Now salt-and-pepper-bearded Steve has no words of wisdom for the glam-photoed whippersnappers in the pages before you. There are trends afoot for these folks not yet over the hill, though. 

Folks under 40 could be described as digital natives, being born into the internet age with natural instincts for rapid communications. Change, and the pace of it increasing, tend to be assumed and accepted.  

But let’s stop there, and notice the usual tone of “them” — talking over younger adults. It often seems tacky to overgeneralize about a younger generation in general. The award is for 20 people under the age of 40, not vice-versa.

Your current career is less likely to be directly associated with your college degree than your elders. You are more likely to not just change jobs more fluidly, but switch careers several times over your working life. And that’s okay. 

Skills build upon themselves. So you mowed lawns in high school, clerked in a liquor store in college, then sold shoes in a department store, or analyzed sales data for a mobile phone company. Then a past boss calls with a job offer out of the blue because they need somebody trustworthy, smart, and can figure out whatever comes along.   

And a side project nobody else wants to mess with — you tackle head on and it becomes your dream job. Until the next better thing comes along, right after one dream job crashes and burns to leave you crying for a while until you bounce back.
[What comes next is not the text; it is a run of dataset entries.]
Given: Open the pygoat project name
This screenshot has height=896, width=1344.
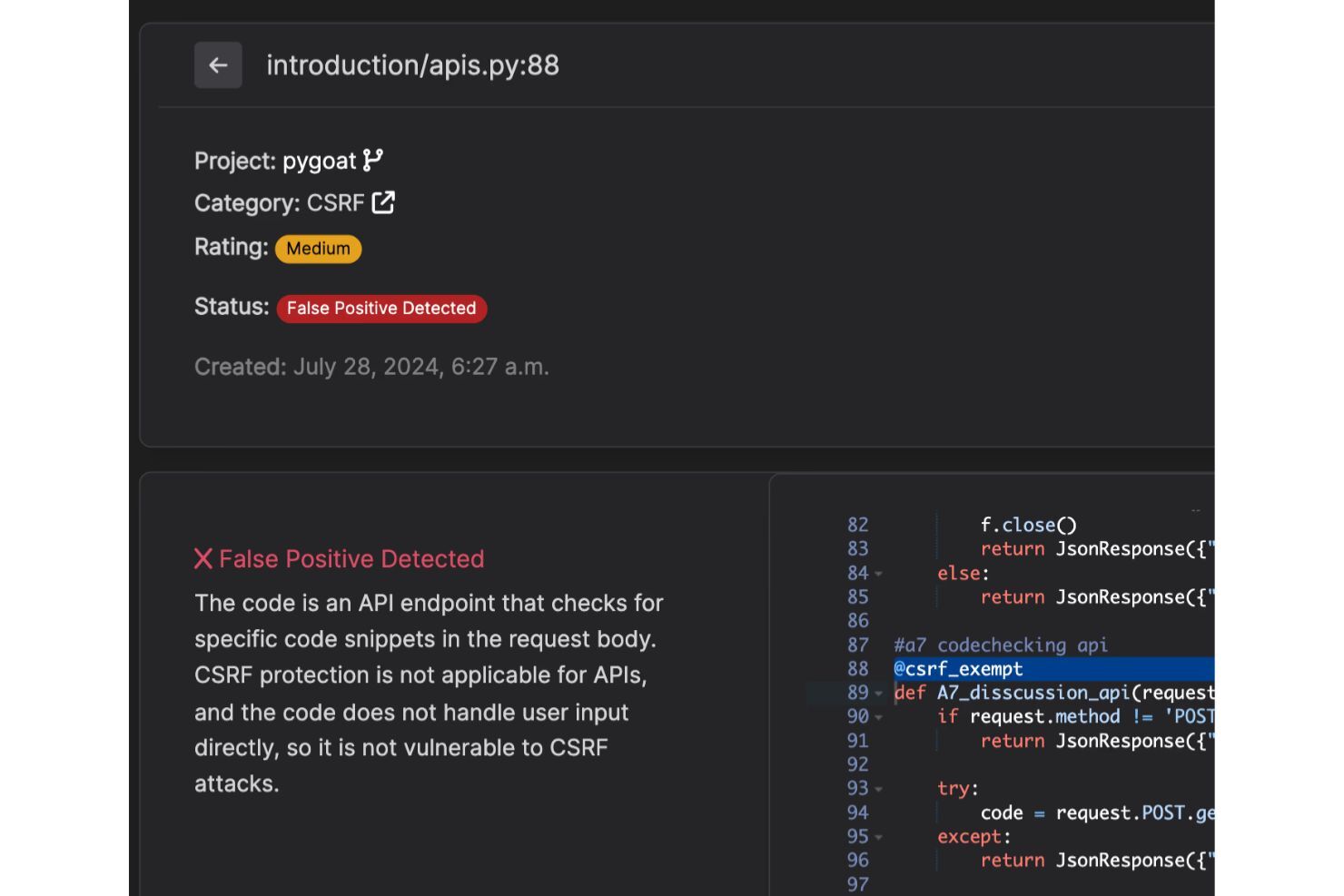Looking at the screenshot, I should [319, 162].
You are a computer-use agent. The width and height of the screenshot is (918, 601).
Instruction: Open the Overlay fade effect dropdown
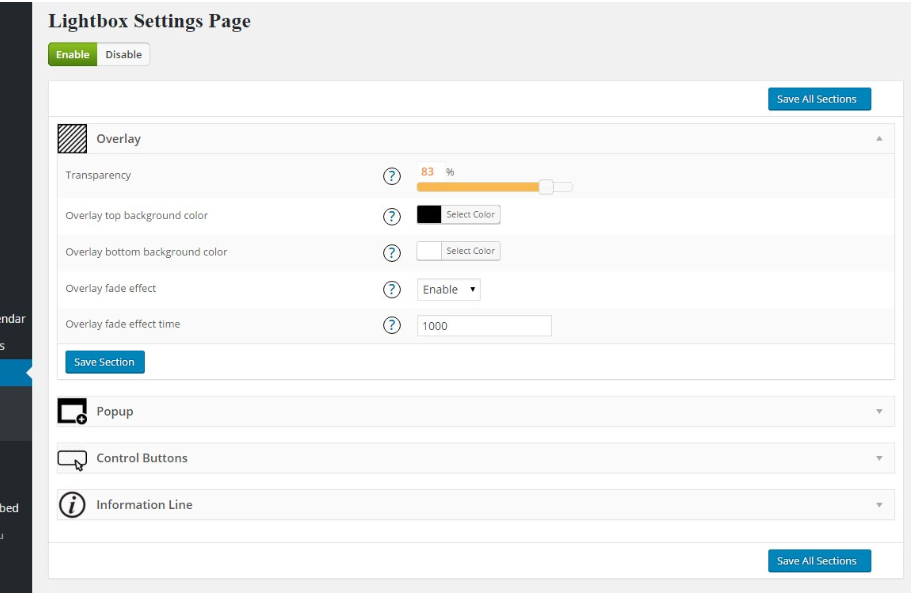(x=449, y=289)
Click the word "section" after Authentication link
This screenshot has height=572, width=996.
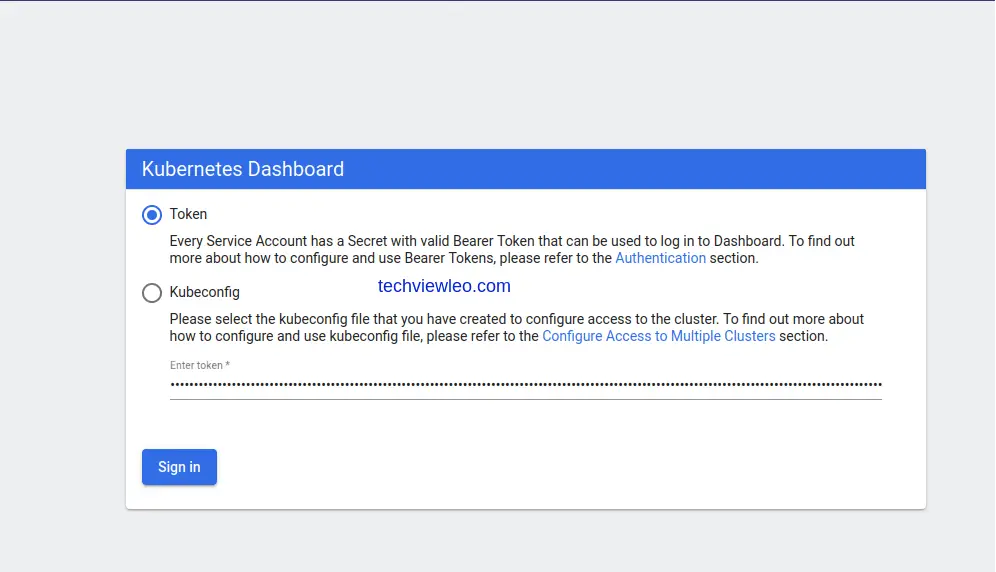734,258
Such is life, maybe.

You under-40s are comfortable with technology and it seems are opened minded to the next new thing, with the opportunities and risks involved, than more mature leaders might tend to be.

Take the gig economy, like ride-sharing apps Uber and Lyft. When these arrived in COMO years ago, local leaders balked at how they’d affect local taxi companies and what the risks were to consumers. One rule still on the books was requiring taxi companies to maintain a local landline telephone. Huh?

Smart younger folks seem to be comfortable simply checking the rating of their potential Uber driver or to be more open to considering becoming one themselves. Or realize that booking an Airbnb when traveling can be cool or you might want to rent out your own place as an Airbnb host occasionally.

So it can be darn bewildering to learn that City Hall wants to outlaw renting out a place you own if you don’t reside in it yourself enough. Because they don’t trust you to not be a potential public nuisance? Huh? 

While our state legislature and the casino lobbyists debate sports gambling, I asked a younger adult recently if they realized that it was currently illegal in Missouri. They gave me the “huh?!” look because anybody that wants to place an online wager is obviously already on DraftKings to bet on the Chiefs, Tigers, Italian soccer, or whatever.

A licensed nurse practitioner can’t open their own urgent care clinic, even in a small-town health care desert, because of archaic requirements to be under a licensed medical doctor’s practice. Huh?

After Missouri legalized medicinal marijuana a few years ago, it turned out that City Hall here had zoning rules which wouldn’t have allowed a dispensary anywhere near downtown CoMo. Or when adult-use cannabis opened up in Missouri this February, it was delayed over the first weekend here because City Hall didn’t already have its crap together to allow it locally. Huh?

I know a 30-something with a stable day job who started moonlighting at a local dispensary. She used to work at a furniture store back home, so she applied her professional skills to work now as a cannabis sales phenom.

 Isn’t that the kind of thing our best and brightest 20 under 40s would do?


Steve Spellman is a lifelong Columbia-area resident and political observer.